Kein Indiz für Unterschlagung
Außerdem hätte der 41-Jährige nicht versucht, sich das Geld „durch einen äußerlich erkennbaren Akt“ anzueignen, wie etwa durch eine Einzahlung auf sein Konto. Nach Informationen des "Hamburges Abendblattes", sei die Tatsache, dass der Mann zwei Tage lang unentschlossen gewesen sei, wie er mit dem Geldfund verfahren solle, noch lange kein Indiz dafür, von einer Unterschlagung auszugehen.
Eine Tür des Transporters öffnete sich von selbst
Die Koffer waren aus einem Geldtransporter einer Spezialfirma aus dem fränkischen Oberthulba verloren gegangen.

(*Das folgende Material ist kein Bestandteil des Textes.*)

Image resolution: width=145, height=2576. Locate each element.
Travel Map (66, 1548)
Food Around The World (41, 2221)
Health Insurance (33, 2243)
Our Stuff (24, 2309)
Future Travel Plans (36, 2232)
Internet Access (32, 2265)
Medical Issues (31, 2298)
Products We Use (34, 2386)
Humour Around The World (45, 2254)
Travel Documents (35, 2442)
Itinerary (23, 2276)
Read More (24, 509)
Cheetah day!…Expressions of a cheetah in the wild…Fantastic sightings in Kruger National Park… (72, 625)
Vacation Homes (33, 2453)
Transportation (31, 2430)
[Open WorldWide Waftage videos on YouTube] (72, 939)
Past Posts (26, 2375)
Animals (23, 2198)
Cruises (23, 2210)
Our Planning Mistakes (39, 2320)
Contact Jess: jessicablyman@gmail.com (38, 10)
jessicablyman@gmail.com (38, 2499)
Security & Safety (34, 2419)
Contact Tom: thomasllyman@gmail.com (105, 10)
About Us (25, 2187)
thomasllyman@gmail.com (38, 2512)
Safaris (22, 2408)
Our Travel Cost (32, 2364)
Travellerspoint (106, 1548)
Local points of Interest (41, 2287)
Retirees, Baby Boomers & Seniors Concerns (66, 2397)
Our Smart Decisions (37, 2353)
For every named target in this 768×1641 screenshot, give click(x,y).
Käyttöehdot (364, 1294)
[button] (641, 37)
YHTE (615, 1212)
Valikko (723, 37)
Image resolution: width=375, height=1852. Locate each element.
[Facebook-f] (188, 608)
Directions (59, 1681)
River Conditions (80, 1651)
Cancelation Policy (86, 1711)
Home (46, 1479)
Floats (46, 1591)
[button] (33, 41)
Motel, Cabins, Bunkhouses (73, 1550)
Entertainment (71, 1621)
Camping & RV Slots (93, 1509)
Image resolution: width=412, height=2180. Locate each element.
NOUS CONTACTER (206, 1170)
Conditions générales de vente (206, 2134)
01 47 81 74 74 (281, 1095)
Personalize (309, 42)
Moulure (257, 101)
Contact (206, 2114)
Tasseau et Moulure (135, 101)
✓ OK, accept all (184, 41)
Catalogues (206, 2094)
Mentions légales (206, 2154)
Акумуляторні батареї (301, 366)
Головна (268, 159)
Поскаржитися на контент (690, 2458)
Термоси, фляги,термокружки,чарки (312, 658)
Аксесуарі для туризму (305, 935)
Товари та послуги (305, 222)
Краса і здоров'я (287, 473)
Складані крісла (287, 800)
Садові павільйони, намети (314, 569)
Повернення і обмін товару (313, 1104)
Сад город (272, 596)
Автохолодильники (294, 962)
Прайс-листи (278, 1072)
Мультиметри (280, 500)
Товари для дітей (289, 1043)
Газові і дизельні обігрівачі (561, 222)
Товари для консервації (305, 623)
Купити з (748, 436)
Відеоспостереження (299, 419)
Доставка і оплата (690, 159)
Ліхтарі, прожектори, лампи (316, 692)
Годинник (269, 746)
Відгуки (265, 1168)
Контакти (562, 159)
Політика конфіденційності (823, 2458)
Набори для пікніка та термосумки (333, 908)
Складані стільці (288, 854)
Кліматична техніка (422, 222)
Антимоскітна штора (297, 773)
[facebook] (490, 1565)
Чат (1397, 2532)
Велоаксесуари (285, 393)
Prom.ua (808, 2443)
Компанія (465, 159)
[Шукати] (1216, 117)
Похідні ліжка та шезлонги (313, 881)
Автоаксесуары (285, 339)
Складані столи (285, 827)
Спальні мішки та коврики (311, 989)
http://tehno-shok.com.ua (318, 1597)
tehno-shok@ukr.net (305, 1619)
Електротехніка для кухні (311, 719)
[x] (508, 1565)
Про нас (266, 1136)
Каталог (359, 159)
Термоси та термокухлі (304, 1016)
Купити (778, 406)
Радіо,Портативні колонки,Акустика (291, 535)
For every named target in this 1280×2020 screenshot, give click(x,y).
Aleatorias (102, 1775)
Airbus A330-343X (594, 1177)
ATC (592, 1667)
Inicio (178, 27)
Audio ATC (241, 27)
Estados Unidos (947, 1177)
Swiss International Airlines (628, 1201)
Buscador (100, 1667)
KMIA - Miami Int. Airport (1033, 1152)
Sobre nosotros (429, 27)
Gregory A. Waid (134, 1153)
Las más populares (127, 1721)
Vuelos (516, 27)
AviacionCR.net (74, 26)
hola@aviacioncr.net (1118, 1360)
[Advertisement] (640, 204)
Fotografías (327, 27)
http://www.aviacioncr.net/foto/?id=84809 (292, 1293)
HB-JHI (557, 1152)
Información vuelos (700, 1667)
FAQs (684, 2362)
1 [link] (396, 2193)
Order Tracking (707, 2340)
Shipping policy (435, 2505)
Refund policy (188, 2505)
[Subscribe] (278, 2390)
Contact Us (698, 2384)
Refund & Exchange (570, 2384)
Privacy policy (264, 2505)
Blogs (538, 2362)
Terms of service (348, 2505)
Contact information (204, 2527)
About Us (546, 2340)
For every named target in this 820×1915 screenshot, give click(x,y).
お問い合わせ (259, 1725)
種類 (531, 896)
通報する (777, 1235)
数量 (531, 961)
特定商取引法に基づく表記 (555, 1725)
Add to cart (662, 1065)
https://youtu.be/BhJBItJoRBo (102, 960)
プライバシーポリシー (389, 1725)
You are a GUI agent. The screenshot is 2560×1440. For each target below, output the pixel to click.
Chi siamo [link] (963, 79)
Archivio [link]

Zeugen hatten beobachtet, wie sie aus dem fahrenden Transporter fielen, nachdem sich die Tür des Wagens offenbar von selbst geöffnet hatte.
Auf der Suche nach dem Geld
Daraufhin hatte die Polizei noch am gleichen Tag eine Suchaktion gestartet und zwei Tage lang das entsprechende Teilstück der Rhönautobahn 7 systematisch abgesucht.